Extrait du texte.
▬▬▬▬▬▬
Quand nous nous sommes livrés à cet exercice avec nos agents des douanes, qui se prononçaient alors sur un accord de principe que nous avions conclu avec le Conseil du Trésor, les agents n'accomplissaient pas tous des tâches qui auraient été jugées essentielles dans l'éventualité d'un conflit de travail.

La sénatrice Eaton : Merci de votre explication.

Les agents des douanes n'ouvrent-ils pas les bagages afin de percevoir les droits de douane et de veiller à ce que les gens ne transportent pas de bombes ou d'articles indésirables?

Mme Benson : Comprenez-moi bien. Les agents des douanes assurent la sécurité à nos frontières. Il y a quelques semaines, je me suis entretenue avec M. Clement au sujet de l'importance des agents des douanes et du fait qu'une étude menée par le Conseil du Trésor qui les avait comparés aux agents de contrôle des aéroports manquait complètement de respect à leur endroit. Par conséquent, loin de moi la pensée de dire que le travail effectué par les agents des douanes n'est pas d'une importance vitale. Toutefois, la perception des droits de douane ne constitue pas leur responsabilité essentielle, si vous voulez aborder la question du point de vue de ce qui est jugé essentiel à la sûreté et à la sécurité du pays dans l'éventualité d'un conflit de travail.

La sénatrice Eaton : Je vais vous poser une autre question parce que je comprends la rage que vous éprouvez. Essentiellement, le ministre vous a retirés de l'équation et prend la décision. Or, j'oserais penser que les gens qui travaillent pour lui sont assez intelligents pour prendre le temps de s'entretenir avec vous. Je suppose que je suis optimiste. Je n'ose pas croire que quelqu'un ferait tout en son pouvoir pour se mettre à dos l'autre côté, tout à fait essentiel, de l'équation.

Cela dit, à mon avis, M. Clement tient probablement compte du fait que c'est lui qui est redevable aux électeurs, pas vous. Il assume donc cette responsabilité et, si jamais il y a des files d'attente à la frontière et que des gens entrent au pays parce que le travail des agents n'a pas été jugé comme étant un service essentiel, c'est lui s'attirera les foudres des Canadiens. N'est-ce pas vrai?

Mme Benson : Je comprends ce que vous dites. Vous avez mentionné que vous oseriez penser qu'ils prendraient le temps de s'entretenir avec nous. Eh bien, nous parlons ici aujourd'hui de changements radicaux qu'on propose d'apporter à la Loi sur les relations de travail dans la fonction publique sans que le gouvernement ne nous ait jamais consultés et sans même avoir jamais fait allusion au fait qu'il allait dans ce sens. Je ne lui fais donc pas autant confiance que vous.

Mardi, M. Stroud, d'Unifor, a prononcé un exposé sur la Garde côtière, disant qu'il considère que beaucoup des membres de la GC — en fait presque tous — offrent des services essentiels. Pourtant, certains de ces postes ont été supprimés. Par conséquent, si ces postes ont été jugés essentiels, pourquoi le gouvernement — le Conseil du Trésor — les a-t-il supprimés? Dans quelle mesure ces postes sont-ils essentiels?
▬▬▬▬▬▬
Données extraites.
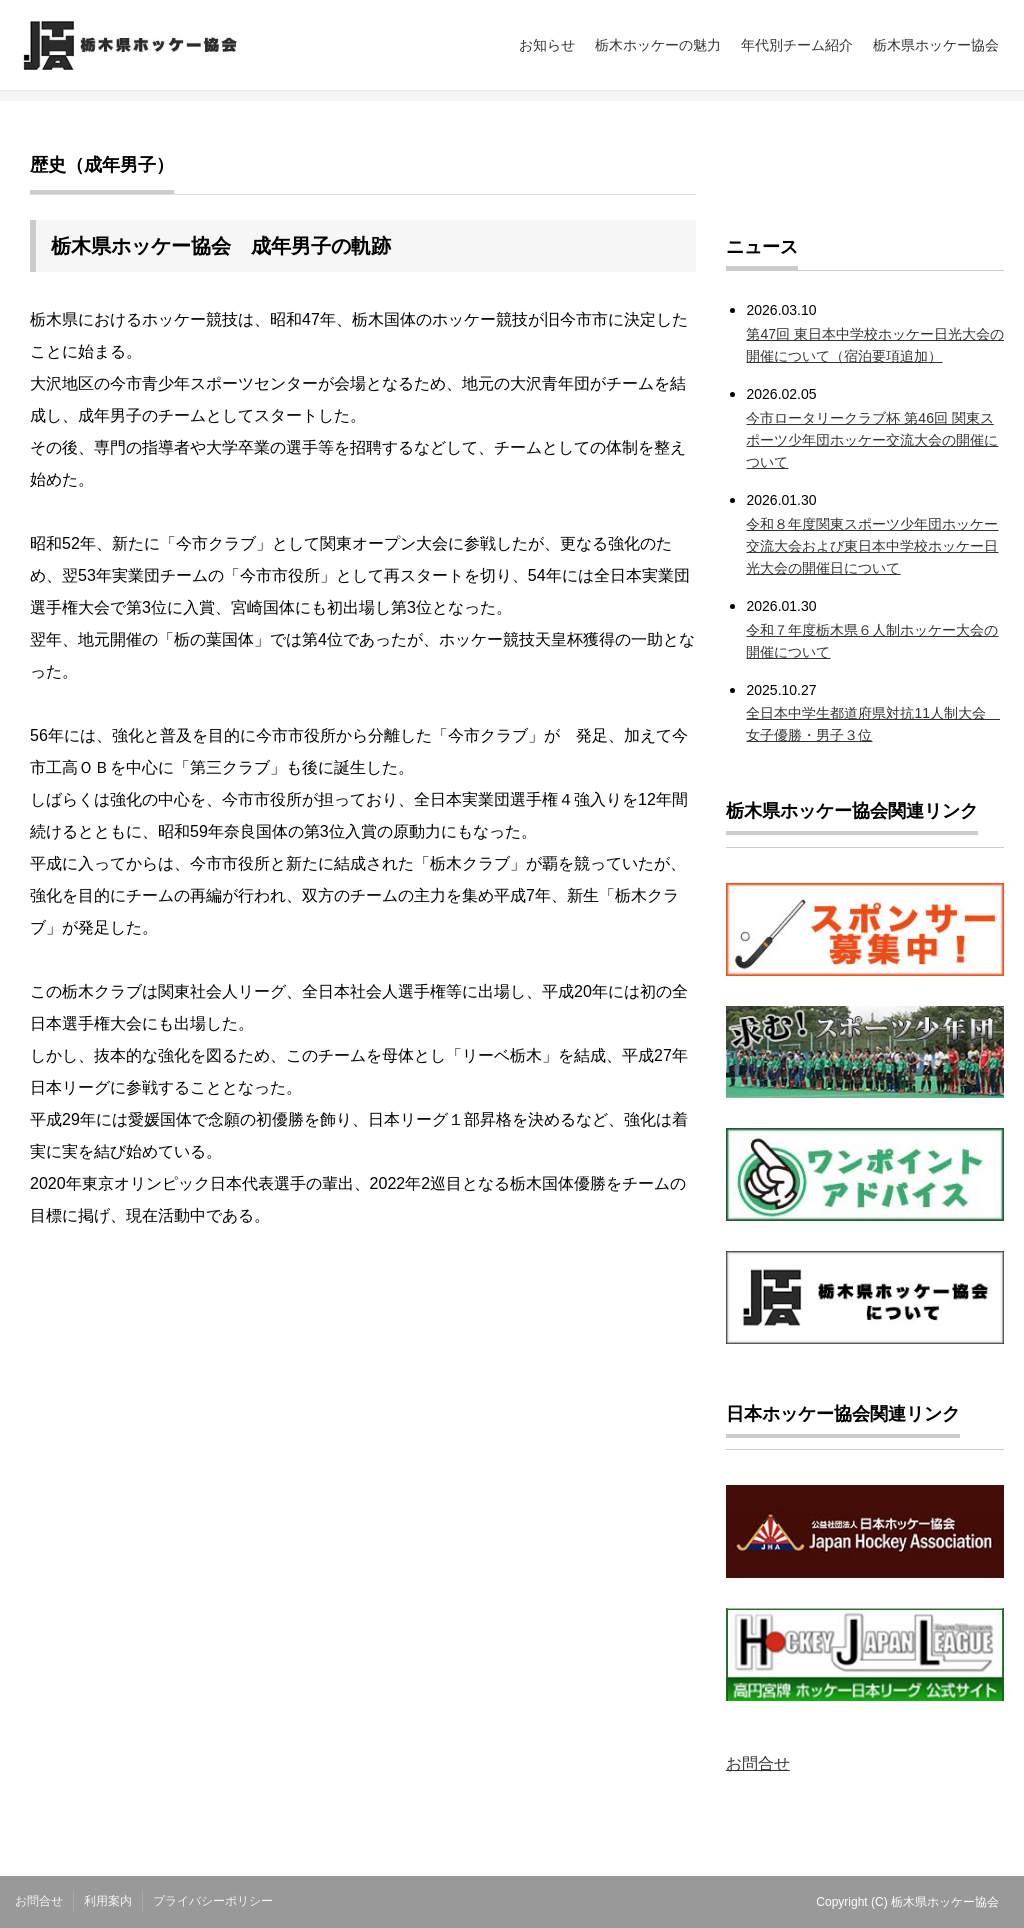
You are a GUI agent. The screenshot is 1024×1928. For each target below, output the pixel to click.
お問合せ (758, 1763)
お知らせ (547, 45)
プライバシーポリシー (213, 1901)
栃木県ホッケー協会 (936, 45)
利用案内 (108, 1901)
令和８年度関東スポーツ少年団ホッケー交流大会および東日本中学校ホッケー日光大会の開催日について (872, 546)
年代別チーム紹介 (797, 45)
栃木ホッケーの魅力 (658, 45)
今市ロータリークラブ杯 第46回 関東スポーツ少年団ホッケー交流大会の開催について (872, 440)
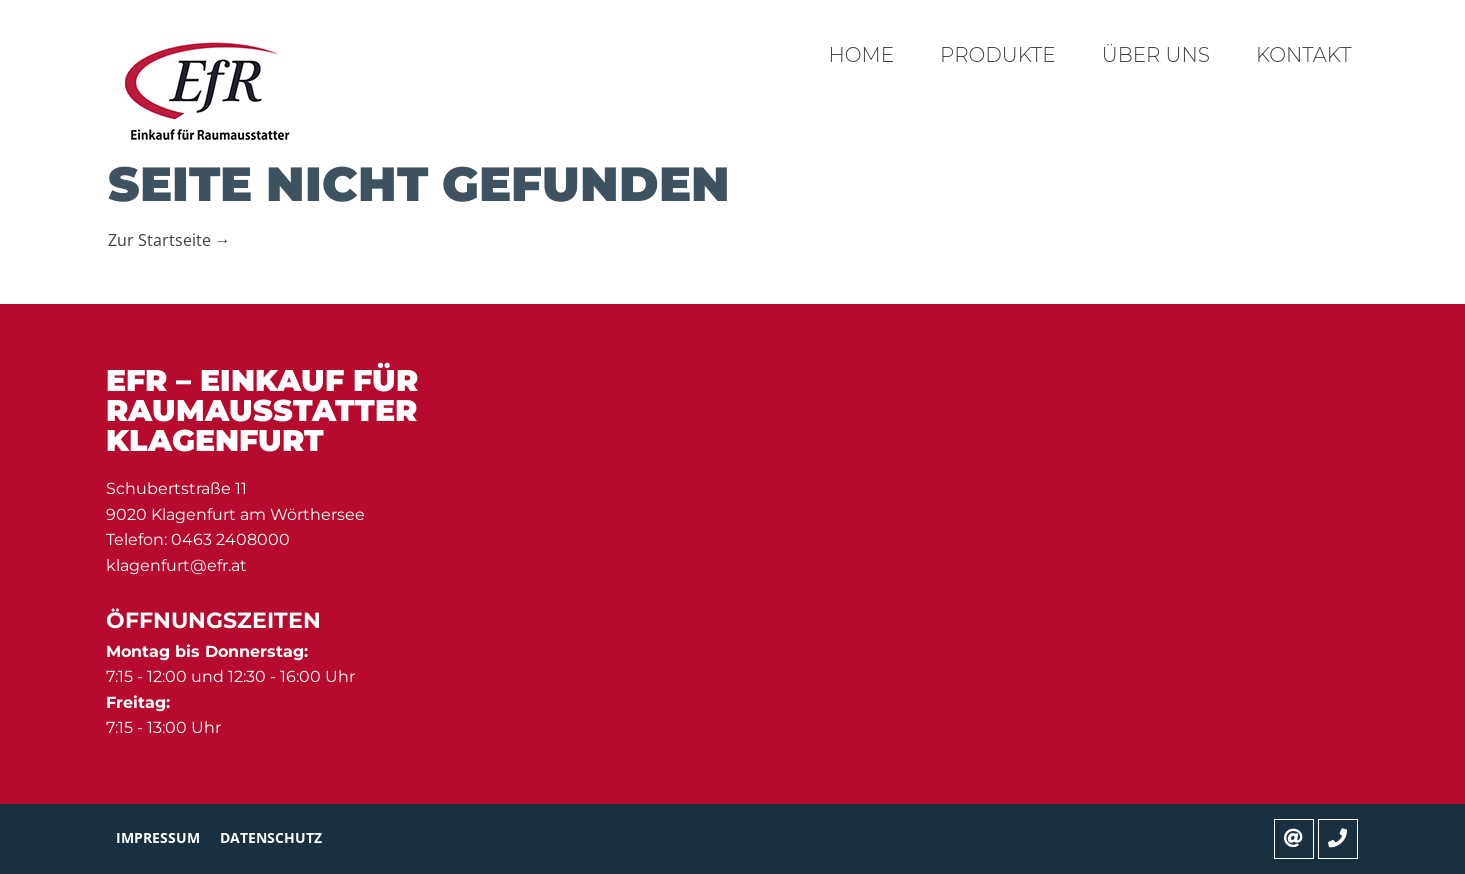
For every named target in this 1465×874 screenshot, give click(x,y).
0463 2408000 (230, 539)
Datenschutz (271, 837)
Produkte (998, 55)
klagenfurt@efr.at (176, 565)
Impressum (158, 837)
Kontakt (1304, 55)
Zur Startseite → (169, 240)
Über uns (1156, 55)
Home (862, 55)
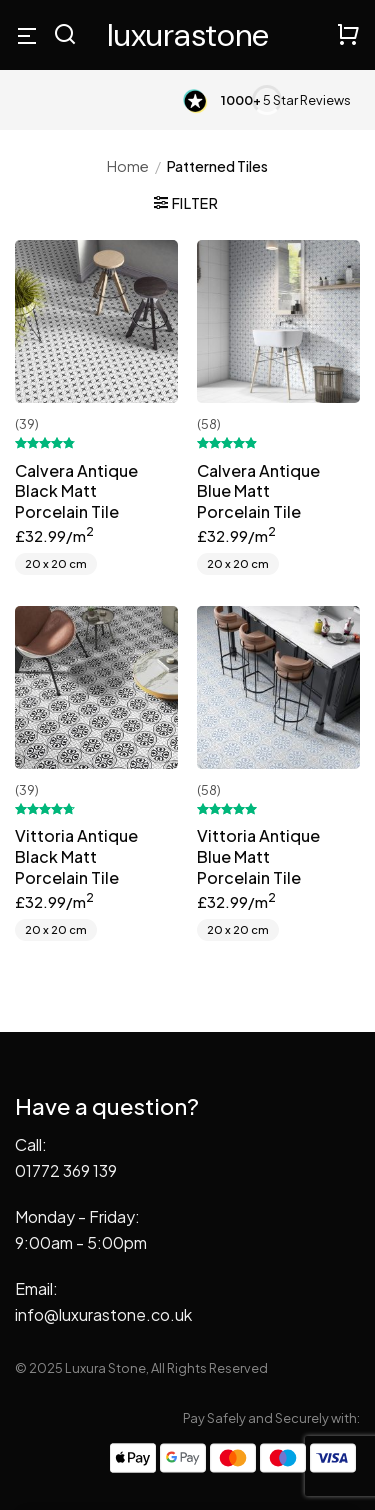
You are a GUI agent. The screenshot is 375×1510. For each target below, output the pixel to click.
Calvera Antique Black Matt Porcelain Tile (76, 492)
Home (128, 166)
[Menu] (27, 35)
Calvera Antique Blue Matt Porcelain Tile (258, 492)
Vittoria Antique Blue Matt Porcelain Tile (258, 857)
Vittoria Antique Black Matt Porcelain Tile (76, 857)
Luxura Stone (188, 35)
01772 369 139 (66, 1170)
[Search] (65, 35)
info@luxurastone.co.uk (103, 1314)
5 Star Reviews (286, 100)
▬▬▬▬▬▬
Travail à faire.
Répondez aux questions suivantes à partir de l'extrait sur les agents des douanes.
(a) Avec qui Mme Benson dit-elle s'être entretenue il y a quelques semaines au sujet de l'importance des agents des douanes ?
(b) Quelle loi fait l'objet des changements radicaux dont parle Mme Benson ?
(c) Qui a prononcé mardi un exposé sur la Garde côtière, et de quelle organisation fait-il partie ?

Corrigé.
(a) Avec M. Clement.
(b) La Loi sur les relations de travail dans la fonction publique.
(c) M. Stroud, d'Unifor.